Tom's Hardware Italia
Spazio e Scienze

Backup del cervello nel cloud? Ecco il materiale quantistico per un futuro alla Johnny Mnemonic

Un nuovo materiale con proprietà quantistiche potrebbe consentirci in futuro di salvare le nostre memorie, effettuando un backup del nostro cervello sul cloud.

Un nuovo materiale con proprietà quantistiche è stato messo a punto da alcuni ricercatori. In futuro potrebbe essere usato per tradurre i segnali elettrochimici del cervello in impulsi elettrici comprensibili per un computer, aiutandoci a effettuare il backup della nostra memoria sul cloud. Insomma i nostri ricordi e le nostre memorie potrebbero essere salvate da qualche parte, pronte per essere riviste alla stregua delle foto digitali che scattiamo tutti i giorni, magari contrabbandate come in Johnny Mnemonic (Il bellissimo racconto di William Gibson, non il brutto film degli anni Novanta) o spacciate come una nuova droga sintetica, in perfetto stile Strange Days.

La ricerca è solo all’inizio ma il nuovo materiale sviluppato da un team della Purdue University e descritto in un articolo pubblicato sulla rivista scientifica Nature Communications apre effettivamente a impieghi che prima erano esclusivamente appannaggio della fantascienza.

Computer keyboard with brain key - technology background

Al momento infatti il lattice nichelato è unicamente in grado di rilevare l’attività di alcuni neurotrasmettitori, ma in futuro, con l’avanzamento tecnologico, potrebbe essere utilizzato per salvare le nostre memorie, rilevare lo stato di salute ed eventuali malattie neurologiche, e molto altro ancora.

La chiave per rendere possibile la realizzazione di un’interfaccia tra elementi biologici e sintetici è un lattice di perovskite quantistica nichelata (SmNiO3), un materiale dalle enormi potenzialità, in grado di funzionare come interfaccia bio-elettrica grazie alla capacità di ossidazione degli enzimi in maniera spontanea, ossia senza necessità di fornire energia dall’esterno, traducendo così i segnali elettrochimici del cervello (in realtà per il momento solo quelli di un neurotrasmettitore in particolare, a dopamina) in impulsi elettrici.

La ricerca dovrà compiere ora tantissimi altri passi in avanti, dal trovare un modo per rilevare i tanti altri segnali elettrochimici prodotti dal nostro cervello a mettere a punto un “traduttore” in grado di interpretarli, ma gli scienziati appaiono ottimisti. ““Immaginate di inserire un dispositivo elettronico nel cervello”, ha commentato Shriram Ramanathan della Purdue University “in modo che, quando le naturali funzioni cerebrali comincino a deteriorarsi le persone possano ancora recuperare i propri ricordi da esso”. Un’immagine futuribile, ma da oggi non più così remota.

In Ghost In the Shell si ipotizza un futuro dove le persone hanno cervelli cibernetici e in cui “l’anima” o il ghost appunto di una persona può essere trasferito da un corpo all’altro.

ESERCIZI DA SVOLGERE:
1. Trascrivi dall'articolo sul backup del cervello il passo che va da «Al momento infatti» a «molto altro ancora.».
2. Elenca tutti i titoli di opere di fantascienza citati nell'articolo sul backup del cervello.

Voci di dati salvate:
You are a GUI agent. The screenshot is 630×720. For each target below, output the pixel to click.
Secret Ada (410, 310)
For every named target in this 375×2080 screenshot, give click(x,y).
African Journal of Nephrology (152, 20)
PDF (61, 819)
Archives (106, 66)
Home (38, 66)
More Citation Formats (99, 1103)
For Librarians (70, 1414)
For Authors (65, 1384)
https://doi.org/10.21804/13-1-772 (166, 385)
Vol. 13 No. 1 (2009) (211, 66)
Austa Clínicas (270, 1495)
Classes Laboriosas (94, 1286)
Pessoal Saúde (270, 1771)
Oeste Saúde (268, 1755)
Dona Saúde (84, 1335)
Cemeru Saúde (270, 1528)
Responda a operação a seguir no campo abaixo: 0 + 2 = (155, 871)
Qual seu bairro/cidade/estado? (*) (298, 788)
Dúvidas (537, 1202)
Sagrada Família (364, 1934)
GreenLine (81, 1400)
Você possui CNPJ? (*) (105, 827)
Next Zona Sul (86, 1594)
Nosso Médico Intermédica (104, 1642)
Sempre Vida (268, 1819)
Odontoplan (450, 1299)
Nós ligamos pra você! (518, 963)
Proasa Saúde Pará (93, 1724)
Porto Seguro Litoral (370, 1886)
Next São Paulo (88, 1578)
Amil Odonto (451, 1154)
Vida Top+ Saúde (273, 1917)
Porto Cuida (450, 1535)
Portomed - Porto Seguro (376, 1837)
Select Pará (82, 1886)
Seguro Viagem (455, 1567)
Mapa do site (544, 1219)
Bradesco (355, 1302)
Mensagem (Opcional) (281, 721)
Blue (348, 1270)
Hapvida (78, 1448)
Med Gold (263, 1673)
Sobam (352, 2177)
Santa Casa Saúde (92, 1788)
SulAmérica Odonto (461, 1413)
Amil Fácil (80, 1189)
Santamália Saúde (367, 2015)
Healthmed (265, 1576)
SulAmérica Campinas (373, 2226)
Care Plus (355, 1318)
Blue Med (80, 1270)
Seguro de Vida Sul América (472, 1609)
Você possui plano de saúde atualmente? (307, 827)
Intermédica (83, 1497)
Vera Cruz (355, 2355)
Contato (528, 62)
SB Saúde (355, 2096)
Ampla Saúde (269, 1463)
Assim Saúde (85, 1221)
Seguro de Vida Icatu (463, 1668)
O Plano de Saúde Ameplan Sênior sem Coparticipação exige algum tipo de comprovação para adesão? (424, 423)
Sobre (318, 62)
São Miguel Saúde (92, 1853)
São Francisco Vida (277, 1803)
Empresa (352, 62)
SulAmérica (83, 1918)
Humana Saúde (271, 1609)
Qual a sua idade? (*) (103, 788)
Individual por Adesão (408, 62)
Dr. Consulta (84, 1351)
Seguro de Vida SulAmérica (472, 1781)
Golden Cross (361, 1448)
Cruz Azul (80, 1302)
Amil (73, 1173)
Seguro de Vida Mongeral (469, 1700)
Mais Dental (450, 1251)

SOLUZIONI PER VOCE:
1.
Al momento infatti il lattice nichelato è unicamente in grado di rilevare l’attività di alcuni neurotrasmettitori, ma in futuro, con l’avanzamento tecnologico, potrebbe essere utilizzato per salvare le nostre memorie, rilevare lo stato di salute ed eventuali malattie neurologiche, e molto altro ancora.

2. Johnny Mnemonic, Strange Days, Ghost In the Shell